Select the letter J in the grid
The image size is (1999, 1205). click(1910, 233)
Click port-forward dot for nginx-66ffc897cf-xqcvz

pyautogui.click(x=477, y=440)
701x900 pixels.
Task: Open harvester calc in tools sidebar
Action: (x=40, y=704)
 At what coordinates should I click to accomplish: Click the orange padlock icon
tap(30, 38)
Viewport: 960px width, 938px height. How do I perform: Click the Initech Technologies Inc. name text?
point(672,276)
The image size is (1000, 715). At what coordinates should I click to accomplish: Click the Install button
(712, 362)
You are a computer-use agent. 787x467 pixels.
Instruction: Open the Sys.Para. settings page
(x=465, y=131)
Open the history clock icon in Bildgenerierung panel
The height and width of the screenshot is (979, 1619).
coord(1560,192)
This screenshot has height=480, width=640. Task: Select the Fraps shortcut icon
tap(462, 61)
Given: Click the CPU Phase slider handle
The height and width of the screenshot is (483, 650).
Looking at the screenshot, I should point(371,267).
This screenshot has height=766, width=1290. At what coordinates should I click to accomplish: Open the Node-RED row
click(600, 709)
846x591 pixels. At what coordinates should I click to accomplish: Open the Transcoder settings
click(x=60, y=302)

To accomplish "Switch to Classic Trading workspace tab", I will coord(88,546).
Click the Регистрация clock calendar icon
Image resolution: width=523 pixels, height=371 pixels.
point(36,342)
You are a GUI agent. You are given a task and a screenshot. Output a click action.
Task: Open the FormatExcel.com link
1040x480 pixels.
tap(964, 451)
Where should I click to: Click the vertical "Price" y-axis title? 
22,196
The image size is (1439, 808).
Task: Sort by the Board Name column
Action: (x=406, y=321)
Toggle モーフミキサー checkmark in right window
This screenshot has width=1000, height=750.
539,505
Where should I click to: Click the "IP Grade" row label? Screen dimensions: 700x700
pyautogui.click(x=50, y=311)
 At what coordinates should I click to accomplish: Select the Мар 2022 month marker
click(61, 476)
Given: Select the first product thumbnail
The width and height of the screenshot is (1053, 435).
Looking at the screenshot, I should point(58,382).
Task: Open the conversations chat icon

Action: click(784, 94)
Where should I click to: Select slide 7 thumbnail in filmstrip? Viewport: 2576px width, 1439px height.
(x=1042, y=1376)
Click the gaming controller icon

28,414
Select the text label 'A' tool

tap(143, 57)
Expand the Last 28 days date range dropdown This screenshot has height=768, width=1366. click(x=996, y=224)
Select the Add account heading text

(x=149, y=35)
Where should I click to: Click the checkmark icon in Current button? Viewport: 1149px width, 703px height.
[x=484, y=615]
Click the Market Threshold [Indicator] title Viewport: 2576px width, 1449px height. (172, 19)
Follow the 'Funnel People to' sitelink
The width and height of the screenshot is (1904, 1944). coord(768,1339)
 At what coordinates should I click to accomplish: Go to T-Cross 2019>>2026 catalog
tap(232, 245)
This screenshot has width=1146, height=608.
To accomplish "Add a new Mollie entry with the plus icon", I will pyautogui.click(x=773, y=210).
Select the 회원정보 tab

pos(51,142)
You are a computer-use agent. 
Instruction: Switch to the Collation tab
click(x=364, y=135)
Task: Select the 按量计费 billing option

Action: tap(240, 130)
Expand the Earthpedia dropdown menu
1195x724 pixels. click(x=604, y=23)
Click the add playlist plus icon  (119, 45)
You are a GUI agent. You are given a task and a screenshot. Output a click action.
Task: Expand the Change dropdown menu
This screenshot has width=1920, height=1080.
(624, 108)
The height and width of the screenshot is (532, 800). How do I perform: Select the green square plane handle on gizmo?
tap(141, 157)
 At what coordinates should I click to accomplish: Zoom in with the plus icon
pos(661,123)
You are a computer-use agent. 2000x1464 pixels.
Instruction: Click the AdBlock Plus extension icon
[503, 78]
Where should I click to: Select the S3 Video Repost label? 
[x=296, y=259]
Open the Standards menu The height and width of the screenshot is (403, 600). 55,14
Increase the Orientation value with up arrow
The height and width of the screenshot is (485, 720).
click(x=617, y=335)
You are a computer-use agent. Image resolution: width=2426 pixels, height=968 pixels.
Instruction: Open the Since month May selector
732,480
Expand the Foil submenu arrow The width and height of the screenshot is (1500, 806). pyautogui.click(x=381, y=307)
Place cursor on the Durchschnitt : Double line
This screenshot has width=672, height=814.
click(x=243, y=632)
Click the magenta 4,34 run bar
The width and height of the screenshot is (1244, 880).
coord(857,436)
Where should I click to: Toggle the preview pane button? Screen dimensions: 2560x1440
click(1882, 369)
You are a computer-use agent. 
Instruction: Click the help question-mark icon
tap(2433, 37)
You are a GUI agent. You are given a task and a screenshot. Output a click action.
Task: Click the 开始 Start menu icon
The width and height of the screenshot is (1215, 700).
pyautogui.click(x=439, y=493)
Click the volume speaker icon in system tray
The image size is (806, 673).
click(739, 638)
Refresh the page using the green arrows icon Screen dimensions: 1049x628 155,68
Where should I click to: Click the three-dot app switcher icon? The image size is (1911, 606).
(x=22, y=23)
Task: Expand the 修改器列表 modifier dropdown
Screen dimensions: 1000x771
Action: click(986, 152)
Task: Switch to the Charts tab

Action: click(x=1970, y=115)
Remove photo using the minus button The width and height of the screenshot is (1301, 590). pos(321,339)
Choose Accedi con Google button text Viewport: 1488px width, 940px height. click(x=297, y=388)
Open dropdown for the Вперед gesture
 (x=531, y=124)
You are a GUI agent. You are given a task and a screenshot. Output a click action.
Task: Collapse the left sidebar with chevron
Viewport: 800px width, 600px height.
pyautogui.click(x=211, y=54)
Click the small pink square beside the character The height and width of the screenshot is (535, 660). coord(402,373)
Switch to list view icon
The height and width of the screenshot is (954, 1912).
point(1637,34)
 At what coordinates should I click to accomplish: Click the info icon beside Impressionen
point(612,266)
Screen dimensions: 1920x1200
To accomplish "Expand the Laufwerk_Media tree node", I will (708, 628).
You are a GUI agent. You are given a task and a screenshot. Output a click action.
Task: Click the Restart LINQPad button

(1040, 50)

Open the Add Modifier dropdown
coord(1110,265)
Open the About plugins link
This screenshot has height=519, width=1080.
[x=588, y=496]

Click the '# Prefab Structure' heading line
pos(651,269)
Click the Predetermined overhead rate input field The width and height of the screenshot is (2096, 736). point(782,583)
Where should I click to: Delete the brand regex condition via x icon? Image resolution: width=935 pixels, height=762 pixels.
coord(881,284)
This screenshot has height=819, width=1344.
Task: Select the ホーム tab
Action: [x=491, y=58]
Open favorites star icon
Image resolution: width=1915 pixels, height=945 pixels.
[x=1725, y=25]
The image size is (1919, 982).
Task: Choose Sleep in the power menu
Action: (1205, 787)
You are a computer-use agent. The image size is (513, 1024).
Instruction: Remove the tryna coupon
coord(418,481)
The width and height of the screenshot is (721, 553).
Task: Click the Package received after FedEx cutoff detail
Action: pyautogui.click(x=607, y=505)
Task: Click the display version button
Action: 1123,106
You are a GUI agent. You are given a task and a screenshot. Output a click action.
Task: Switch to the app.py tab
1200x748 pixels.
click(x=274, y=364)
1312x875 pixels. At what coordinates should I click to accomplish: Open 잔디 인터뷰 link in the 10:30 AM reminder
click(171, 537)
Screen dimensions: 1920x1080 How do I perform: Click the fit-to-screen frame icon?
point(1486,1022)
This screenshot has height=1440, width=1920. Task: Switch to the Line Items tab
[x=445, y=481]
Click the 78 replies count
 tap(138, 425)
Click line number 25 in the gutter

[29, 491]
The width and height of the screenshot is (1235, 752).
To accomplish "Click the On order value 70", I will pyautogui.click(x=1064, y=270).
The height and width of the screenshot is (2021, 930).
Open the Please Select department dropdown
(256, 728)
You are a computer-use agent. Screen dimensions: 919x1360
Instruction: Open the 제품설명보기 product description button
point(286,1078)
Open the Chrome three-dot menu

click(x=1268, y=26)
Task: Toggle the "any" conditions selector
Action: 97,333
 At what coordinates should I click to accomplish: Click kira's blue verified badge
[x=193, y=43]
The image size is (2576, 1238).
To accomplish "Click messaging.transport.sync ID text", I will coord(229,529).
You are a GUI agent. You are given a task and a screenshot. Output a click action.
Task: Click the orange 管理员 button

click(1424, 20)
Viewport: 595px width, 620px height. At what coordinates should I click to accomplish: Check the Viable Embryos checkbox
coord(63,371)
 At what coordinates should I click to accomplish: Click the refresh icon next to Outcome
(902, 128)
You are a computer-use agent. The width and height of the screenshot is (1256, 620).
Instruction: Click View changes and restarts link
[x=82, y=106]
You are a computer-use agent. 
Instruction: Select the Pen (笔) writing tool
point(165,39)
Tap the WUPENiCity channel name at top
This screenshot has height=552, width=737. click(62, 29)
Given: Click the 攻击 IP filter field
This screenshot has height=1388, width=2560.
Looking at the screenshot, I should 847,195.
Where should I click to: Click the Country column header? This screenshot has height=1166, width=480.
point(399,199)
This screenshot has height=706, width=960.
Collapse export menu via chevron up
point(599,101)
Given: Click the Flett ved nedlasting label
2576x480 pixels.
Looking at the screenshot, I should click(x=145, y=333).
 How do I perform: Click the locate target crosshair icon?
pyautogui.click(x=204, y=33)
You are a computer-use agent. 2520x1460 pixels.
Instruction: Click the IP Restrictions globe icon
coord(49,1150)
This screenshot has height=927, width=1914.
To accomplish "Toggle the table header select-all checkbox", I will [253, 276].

# [EXERCISE BRIEF]
Could you reproduce the entries from the line with "1312x875 pixels. At" up to and including the line with "will pyautogui.click(x=1064, y=270).", changing "Line Items" to "Order Items" and keeping everything else the same?

# [COMPLETE OUTPUT]
1312x875 pixels. At what coordinates should I click to accomplish: Open 잔디 인터뷰 link in the 10:30 AM reminder
click(171, 537)
Screen dimensions: 1920x1080 How do I perform: Click the fit-to-screen frame icon?
point(1486,1022)
This screenshot has height=1440, width=1920. Task: Switch to the Order Items tab
[x=445, y=481]
Click the 78 replies count
 tap(138, 425)
Click line number 25 in the gutter

[29, 491]
The width and height of the screenshot is (1235, 752).
To accomplish "Click the On order value 70", I will pyautogui.click(x=1064, y=270).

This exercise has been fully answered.